Après la grève des enseignants du secondaire et le feuilleton de sa résolution de la crise qui a trop duré, place à présent à la grève des surveillants et surveillants généraux.
Ces derniers ont entamé, ce mercredi 8 avril, une grève d’une journée dans tous les établissements scolaires du pays. Une grève sans préavis qui a été décidée hier mardi 7 et mise à exécution aujourd’hui 8 avril, sans se soucier nullement que cela est contraire aux lois du travail.

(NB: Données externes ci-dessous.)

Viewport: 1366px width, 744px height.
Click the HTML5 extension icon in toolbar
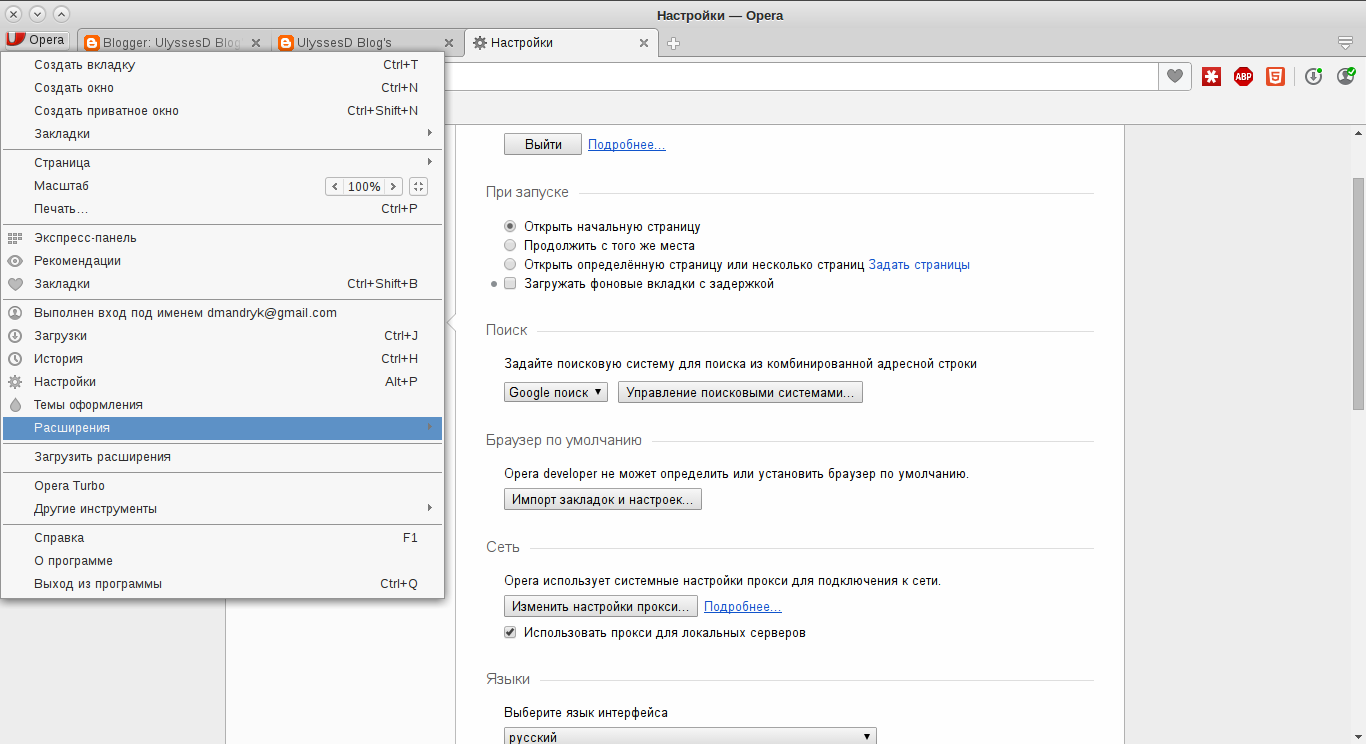tap(1275, 76)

Cette grève sauvage intervient en réaction à la déclaration du ministre Neji Jalloul qui, selon Jamel Heni, le secrétaire général du Syndicat général des surveillants et surveillants généraux, a porté préjudice à la profession en ommettant de parler de ce coprs lorsqu’il a parlé de la réforme de l’enseignement.

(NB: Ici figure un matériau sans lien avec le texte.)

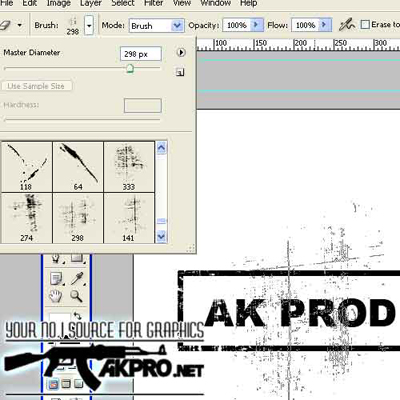
Task: Select the Hand tool
Action: (x=56, y=296)
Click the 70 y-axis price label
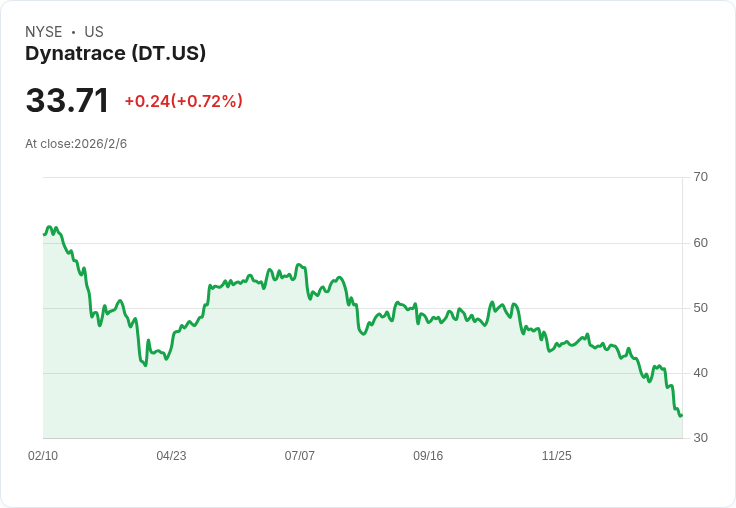This screenshot has height=508, width=736. [x=700, y=177]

Eh oui en Tunisie, on part en grève sans préavis en réaction à une déclaration, sans même prendre la peine de vérifier son cadre ou son authenticité. Vu la passivité étonnante de l’Etat pour faire face à autant de gabegie qui a encouragé certains syndicalistes ou proterstataires à aller à l’avant, rien n’est désormais surprenant dans cette Tunisie de l’après révolution.